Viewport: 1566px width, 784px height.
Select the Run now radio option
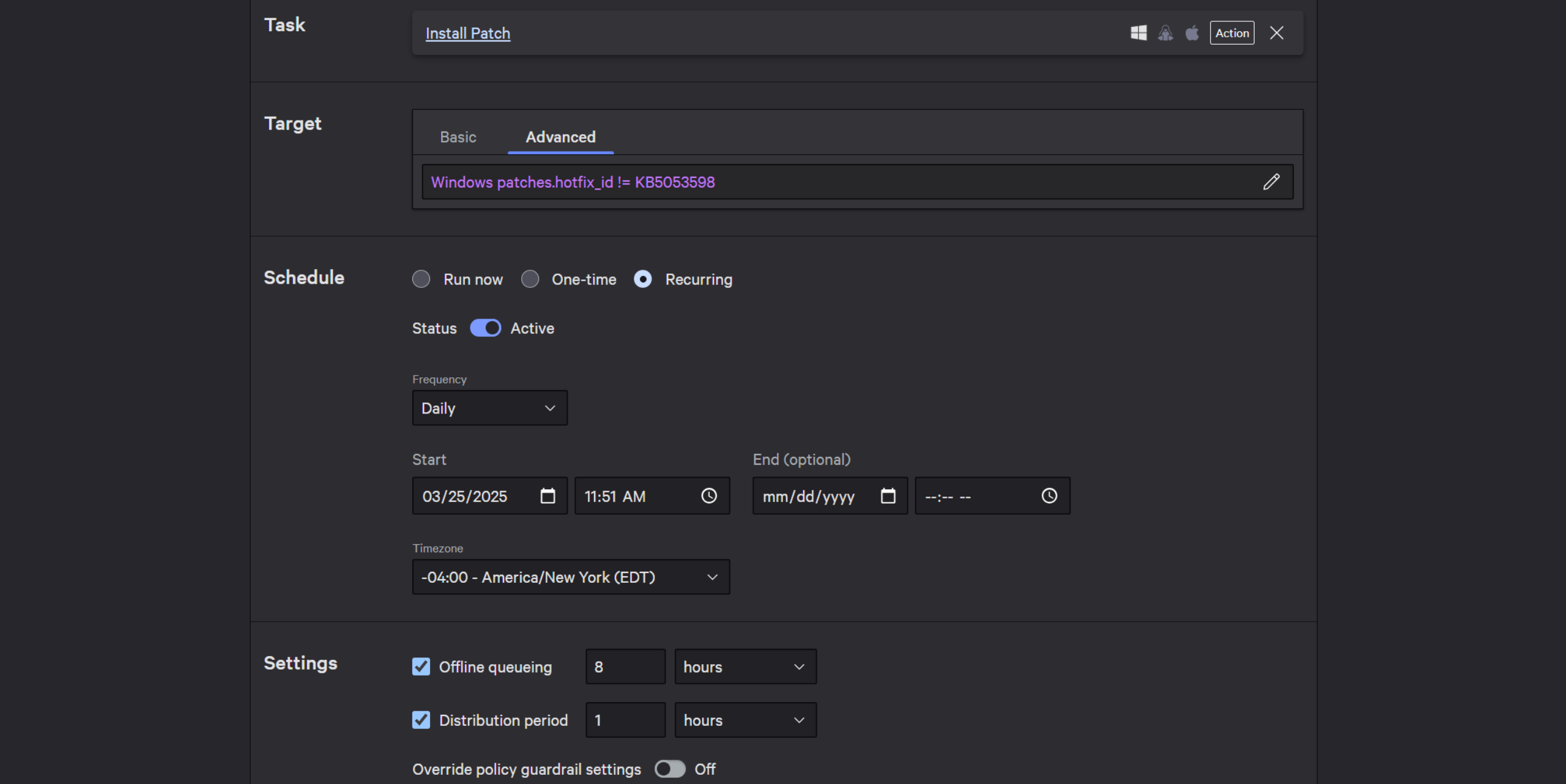[x=421, y=279]
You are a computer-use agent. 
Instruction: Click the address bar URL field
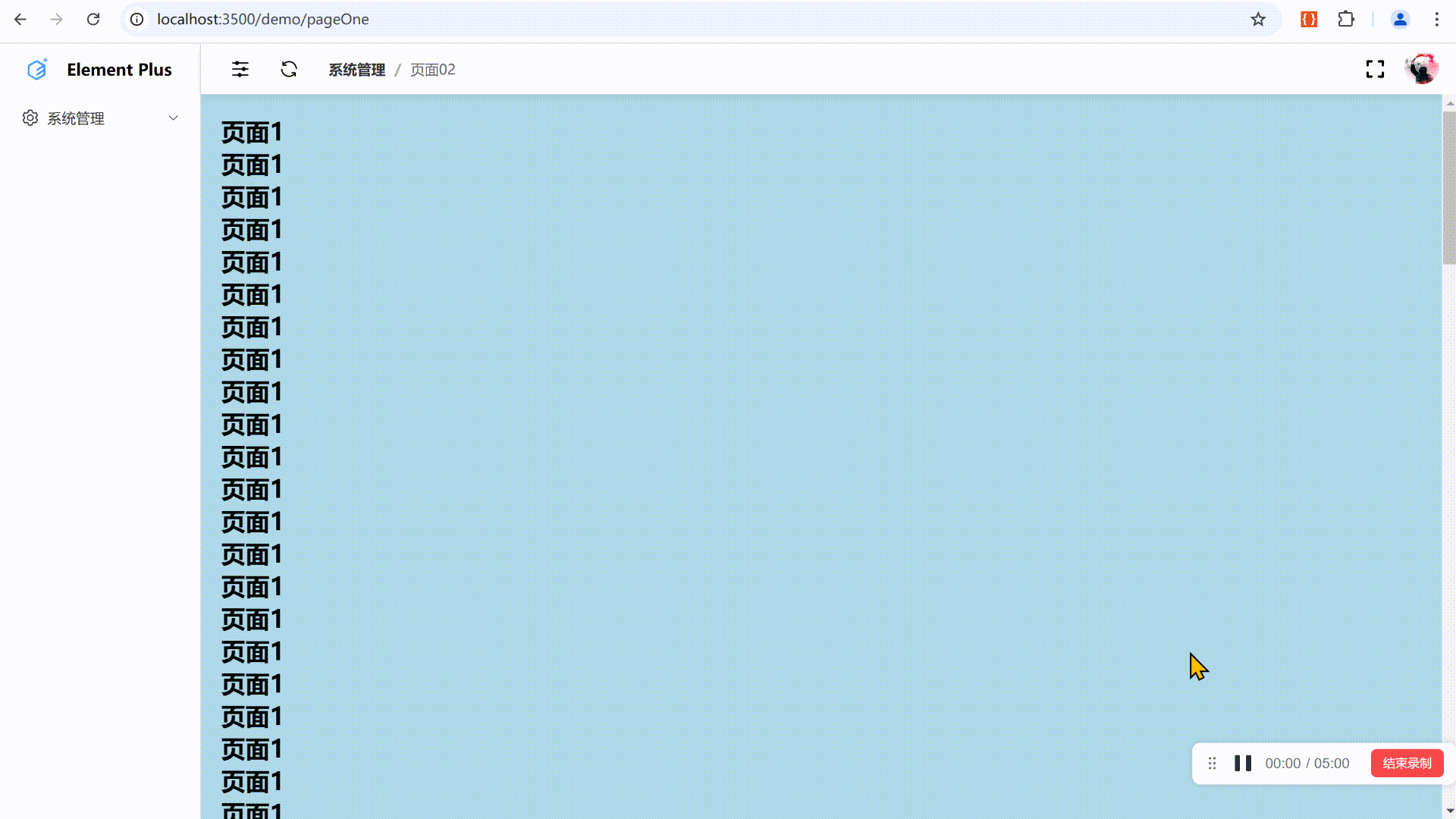pos(263,20)
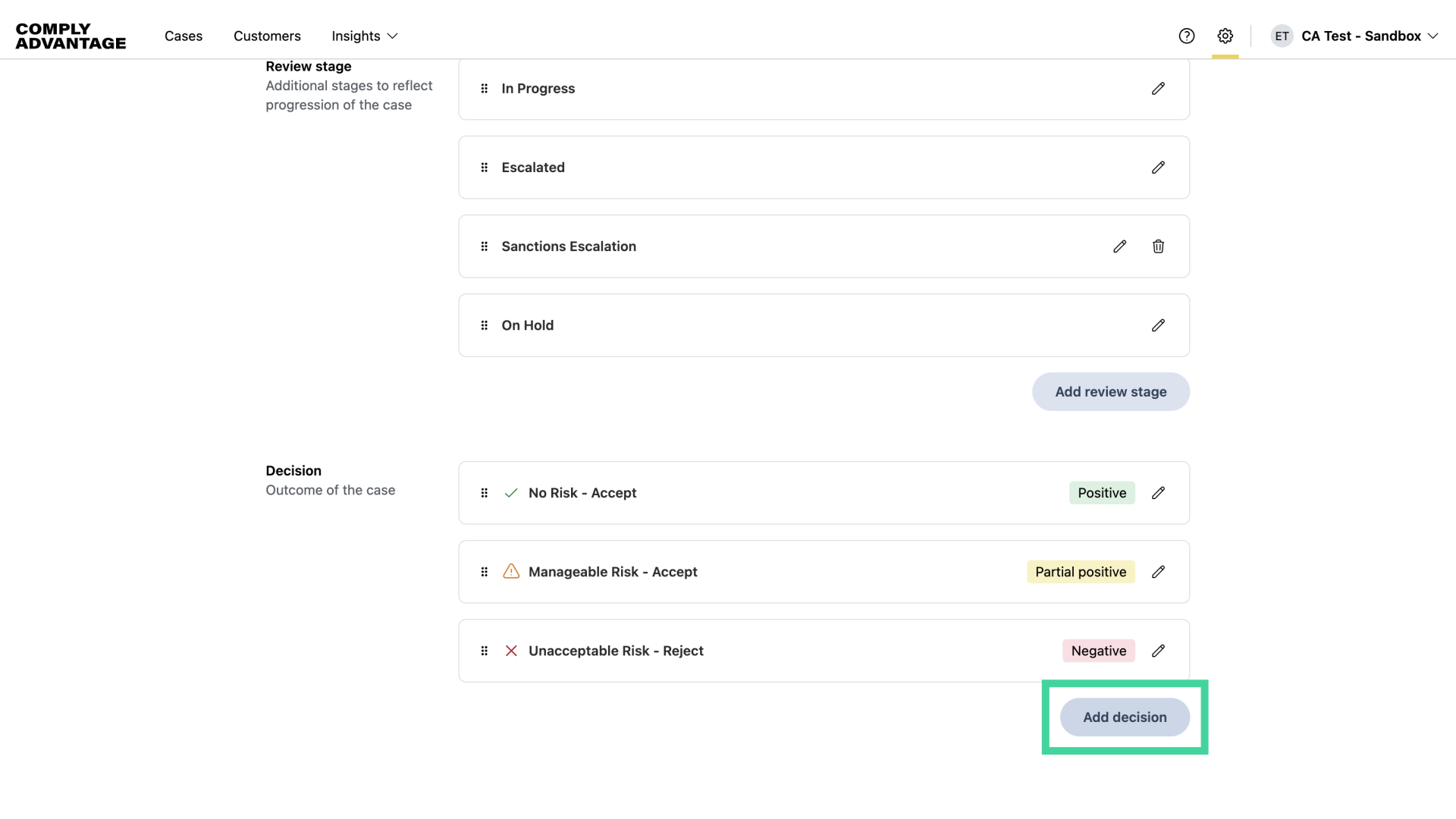Click the drag handle on Sanctions Escalation

485,246
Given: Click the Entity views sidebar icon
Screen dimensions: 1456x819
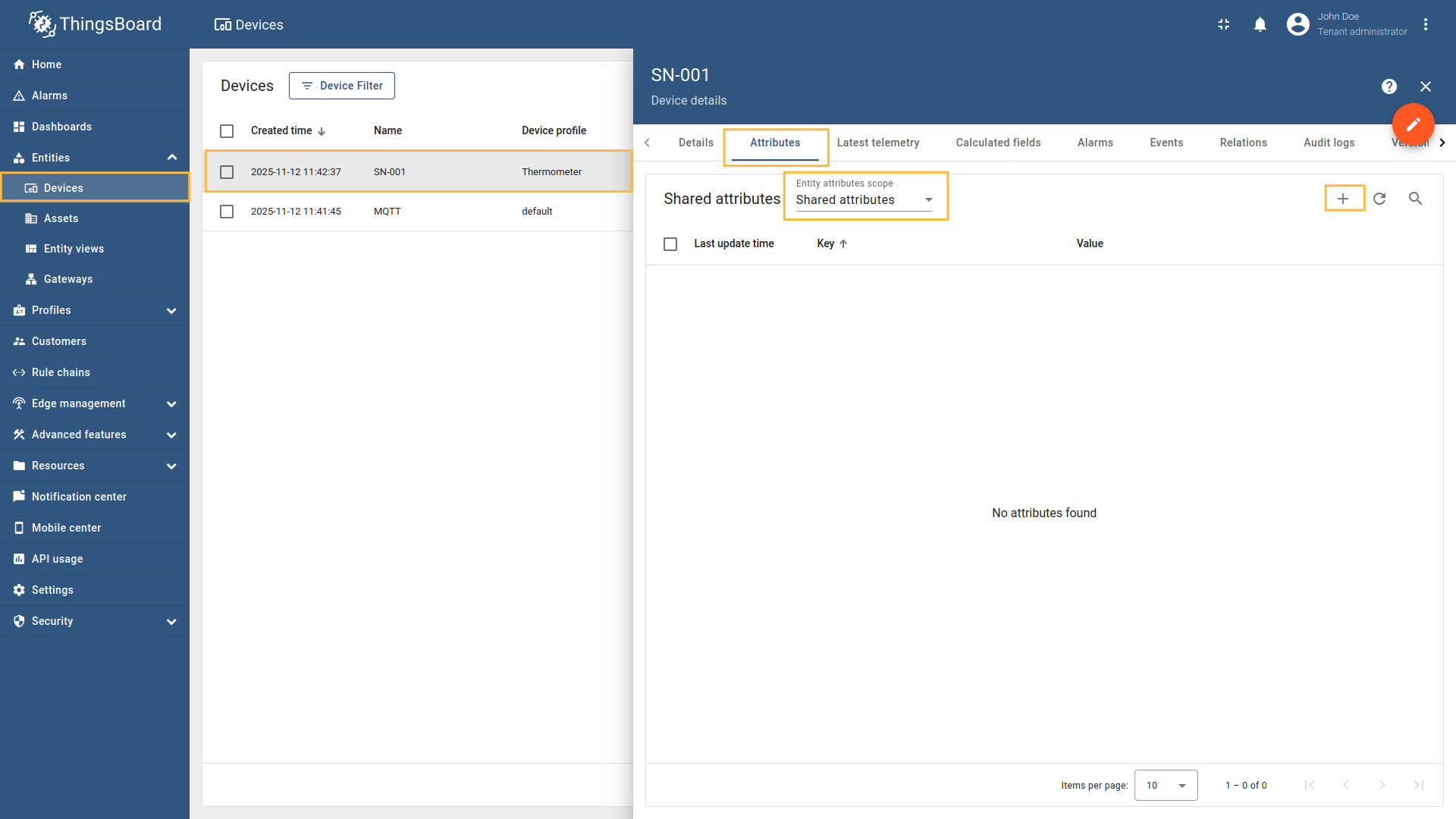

******

#### Problem:
Please output all of the entries above exactly, but without any picture.

#### Reply:
Viewport: 1566px width, 784px height.
Select the Run now radio option
[x=421, y=279]
You are a computer-use agent. 
Instruction: Click the address bar URL field
pos(263,20)
Click the drag handle on Sanctions Escalation

485,246
Given: Click the Entity views sidebar icon
Screen dimensions: 1456x819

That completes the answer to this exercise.